Delta Air Lines is expanding the engine maintenance and overhaul capability of its Technical Operations (TechOps) division by branching out into the General Electric CF34 engine powering the Bombardier CRJ200/700 family regional jets. At the same time it is considering broadening its CFM International capabilities with the addition of the CFM56-5.

TechOps has secured CF34 contracts from Delta's two wholly owned Connection carriers Comair and Atlantic Southeast Airlines worth $1 billion over the next 10 years. The two airlines alone account for nearly 30% of the total CRJ market, operating 185 aircraft already and with plans to increase that to 277 aircraft. The airline hopes to be able to offer a full module breakdown and overhaul capability by 2004.

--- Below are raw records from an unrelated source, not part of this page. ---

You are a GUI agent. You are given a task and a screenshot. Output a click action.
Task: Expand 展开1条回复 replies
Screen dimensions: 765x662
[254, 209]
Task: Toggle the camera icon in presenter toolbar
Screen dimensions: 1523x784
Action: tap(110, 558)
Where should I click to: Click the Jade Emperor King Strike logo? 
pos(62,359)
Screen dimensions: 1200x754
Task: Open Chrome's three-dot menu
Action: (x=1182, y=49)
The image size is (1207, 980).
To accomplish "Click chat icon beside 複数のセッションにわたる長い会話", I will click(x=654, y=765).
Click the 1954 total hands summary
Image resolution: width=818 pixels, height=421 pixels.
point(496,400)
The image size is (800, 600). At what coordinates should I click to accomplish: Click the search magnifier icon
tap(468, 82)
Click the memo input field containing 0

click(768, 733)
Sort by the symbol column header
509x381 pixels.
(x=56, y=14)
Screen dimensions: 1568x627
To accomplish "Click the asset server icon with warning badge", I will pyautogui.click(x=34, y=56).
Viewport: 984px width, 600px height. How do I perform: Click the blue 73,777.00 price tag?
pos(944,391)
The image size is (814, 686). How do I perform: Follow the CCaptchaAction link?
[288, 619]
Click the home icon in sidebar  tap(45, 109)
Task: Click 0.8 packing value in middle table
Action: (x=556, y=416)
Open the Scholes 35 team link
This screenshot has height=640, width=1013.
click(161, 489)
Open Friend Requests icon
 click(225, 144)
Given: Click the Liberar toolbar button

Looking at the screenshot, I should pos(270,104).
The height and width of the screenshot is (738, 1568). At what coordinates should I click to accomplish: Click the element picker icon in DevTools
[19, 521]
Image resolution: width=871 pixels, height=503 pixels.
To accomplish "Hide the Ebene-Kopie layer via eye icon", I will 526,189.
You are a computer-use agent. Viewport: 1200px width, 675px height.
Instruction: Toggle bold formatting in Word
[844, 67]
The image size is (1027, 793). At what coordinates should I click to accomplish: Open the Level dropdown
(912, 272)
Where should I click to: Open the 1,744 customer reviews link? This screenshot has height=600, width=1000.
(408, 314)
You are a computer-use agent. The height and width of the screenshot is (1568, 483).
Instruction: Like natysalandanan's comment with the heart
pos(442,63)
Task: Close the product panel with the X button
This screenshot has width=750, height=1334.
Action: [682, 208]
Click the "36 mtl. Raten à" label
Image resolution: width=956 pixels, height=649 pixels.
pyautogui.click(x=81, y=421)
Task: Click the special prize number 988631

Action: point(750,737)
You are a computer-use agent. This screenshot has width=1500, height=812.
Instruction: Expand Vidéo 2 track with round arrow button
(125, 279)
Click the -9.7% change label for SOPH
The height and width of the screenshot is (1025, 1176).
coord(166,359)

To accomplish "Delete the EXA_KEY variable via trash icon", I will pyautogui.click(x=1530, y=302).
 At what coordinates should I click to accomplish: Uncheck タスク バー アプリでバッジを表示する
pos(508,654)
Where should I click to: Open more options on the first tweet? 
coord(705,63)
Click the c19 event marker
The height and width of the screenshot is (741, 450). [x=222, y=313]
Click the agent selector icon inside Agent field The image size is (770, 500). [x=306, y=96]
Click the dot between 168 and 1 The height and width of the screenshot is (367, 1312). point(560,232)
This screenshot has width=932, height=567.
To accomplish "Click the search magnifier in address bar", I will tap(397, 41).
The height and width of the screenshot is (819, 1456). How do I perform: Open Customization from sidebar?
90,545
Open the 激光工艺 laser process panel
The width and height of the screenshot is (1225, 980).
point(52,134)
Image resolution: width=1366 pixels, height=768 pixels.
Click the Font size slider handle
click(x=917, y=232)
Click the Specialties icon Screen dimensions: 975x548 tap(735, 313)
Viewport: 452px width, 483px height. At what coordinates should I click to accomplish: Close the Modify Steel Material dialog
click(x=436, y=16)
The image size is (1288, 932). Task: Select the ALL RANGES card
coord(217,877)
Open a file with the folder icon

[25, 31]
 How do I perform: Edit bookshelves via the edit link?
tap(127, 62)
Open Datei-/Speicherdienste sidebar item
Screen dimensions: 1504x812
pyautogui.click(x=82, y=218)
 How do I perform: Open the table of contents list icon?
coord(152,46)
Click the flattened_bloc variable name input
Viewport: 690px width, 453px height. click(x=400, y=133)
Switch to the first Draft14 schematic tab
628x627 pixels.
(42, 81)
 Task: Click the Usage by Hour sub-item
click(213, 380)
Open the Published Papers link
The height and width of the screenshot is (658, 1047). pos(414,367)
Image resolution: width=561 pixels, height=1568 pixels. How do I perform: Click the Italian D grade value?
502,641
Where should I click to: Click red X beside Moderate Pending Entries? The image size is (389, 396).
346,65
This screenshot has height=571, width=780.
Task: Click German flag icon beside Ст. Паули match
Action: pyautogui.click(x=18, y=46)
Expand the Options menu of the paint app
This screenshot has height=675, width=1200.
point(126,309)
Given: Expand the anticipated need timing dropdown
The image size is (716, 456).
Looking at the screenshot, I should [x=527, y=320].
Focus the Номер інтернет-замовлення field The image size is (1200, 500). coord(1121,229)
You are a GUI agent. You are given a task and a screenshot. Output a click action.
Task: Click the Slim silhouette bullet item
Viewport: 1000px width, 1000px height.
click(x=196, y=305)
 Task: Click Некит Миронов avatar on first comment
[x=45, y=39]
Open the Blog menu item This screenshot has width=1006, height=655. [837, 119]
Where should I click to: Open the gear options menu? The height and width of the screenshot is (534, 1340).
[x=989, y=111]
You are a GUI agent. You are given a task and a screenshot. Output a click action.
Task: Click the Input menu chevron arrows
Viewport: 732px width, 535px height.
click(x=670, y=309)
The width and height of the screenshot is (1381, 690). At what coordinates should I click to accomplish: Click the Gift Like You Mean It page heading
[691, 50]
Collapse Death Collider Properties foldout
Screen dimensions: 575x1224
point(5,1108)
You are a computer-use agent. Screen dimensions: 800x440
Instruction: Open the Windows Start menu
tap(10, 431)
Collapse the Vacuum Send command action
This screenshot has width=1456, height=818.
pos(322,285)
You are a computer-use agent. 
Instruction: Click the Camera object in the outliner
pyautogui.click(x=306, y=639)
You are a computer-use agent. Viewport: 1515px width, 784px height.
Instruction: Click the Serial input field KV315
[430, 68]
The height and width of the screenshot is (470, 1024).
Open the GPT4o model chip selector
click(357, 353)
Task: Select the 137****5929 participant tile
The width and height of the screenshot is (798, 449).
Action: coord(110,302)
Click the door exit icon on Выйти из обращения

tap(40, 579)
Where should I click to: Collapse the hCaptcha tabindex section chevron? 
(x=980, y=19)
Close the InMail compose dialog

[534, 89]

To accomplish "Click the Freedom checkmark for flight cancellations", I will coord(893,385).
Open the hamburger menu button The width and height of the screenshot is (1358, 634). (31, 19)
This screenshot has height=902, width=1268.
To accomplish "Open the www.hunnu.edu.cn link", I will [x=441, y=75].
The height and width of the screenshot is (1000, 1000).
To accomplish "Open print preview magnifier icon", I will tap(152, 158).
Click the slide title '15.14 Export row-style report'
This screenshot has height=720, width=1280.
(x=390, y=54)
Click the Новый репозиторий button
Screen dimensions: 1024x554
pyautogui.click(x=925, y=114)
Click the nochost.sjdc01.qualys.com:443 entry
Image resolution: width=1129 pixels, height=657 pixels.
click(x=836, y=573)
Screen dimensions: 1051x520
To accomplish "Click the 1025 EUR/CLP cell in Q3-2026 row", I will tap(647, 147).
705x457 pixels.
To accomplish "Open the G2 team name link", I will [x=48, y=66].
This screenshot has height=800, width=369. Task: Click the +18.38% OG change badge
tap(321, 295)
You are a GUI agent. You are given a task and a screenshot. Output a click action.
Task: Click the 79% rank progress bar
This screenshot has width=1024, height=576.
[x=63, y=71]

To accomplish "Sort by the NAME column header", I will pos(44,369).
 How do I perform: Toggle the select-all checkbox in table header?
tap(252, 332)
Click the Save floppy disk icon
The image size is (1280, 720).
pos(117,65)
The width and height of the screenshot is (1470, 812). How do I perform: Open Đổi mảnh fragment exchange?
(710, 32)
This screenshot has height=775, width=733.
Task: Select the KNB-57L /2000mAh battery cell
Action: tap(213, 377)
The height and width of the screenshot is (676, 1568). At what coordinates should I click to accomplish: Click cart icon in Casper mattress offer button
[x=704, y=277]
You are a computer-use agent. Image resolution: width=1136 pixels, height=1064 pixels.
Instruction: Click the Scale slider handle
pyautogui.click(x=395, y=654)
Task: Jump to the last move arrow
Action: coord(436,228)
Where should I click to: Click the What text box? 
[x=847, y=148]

The Atlanta-based facility is eyeing other third-party operators of the 50/70-seat CRJ series as well as non-regional jet users of the CF34 engine. "We would like to compete for all of these engines, not just on regional jets, but on Challenger business aircraft and, subsequently, maybe military versions of the engine as well," says Ray Valeika, Delta senior vice-president, technical operations.

As TechOps drops older engines from its shop capabilities, such as the Pratt & Whitney JT8D-15, with the withdrawal of older Boeing 727s and 737-200s from the Delta fleet, it is looking for new opportunities. The company already services both the CFM56-3 and latest -7 engines, powering the second- and third-generation 737s respectively, and is eyeing the -5 variant of the engine family which powers Airbus A320s and A340-200/300s.

 "We've clearly got to look at this market. There is not a lot difference in the engines when you tear them down. We're getting rolling with the CFM56-7 and have already done a handful. We are peeking over the horizon at the -5," says Valeika.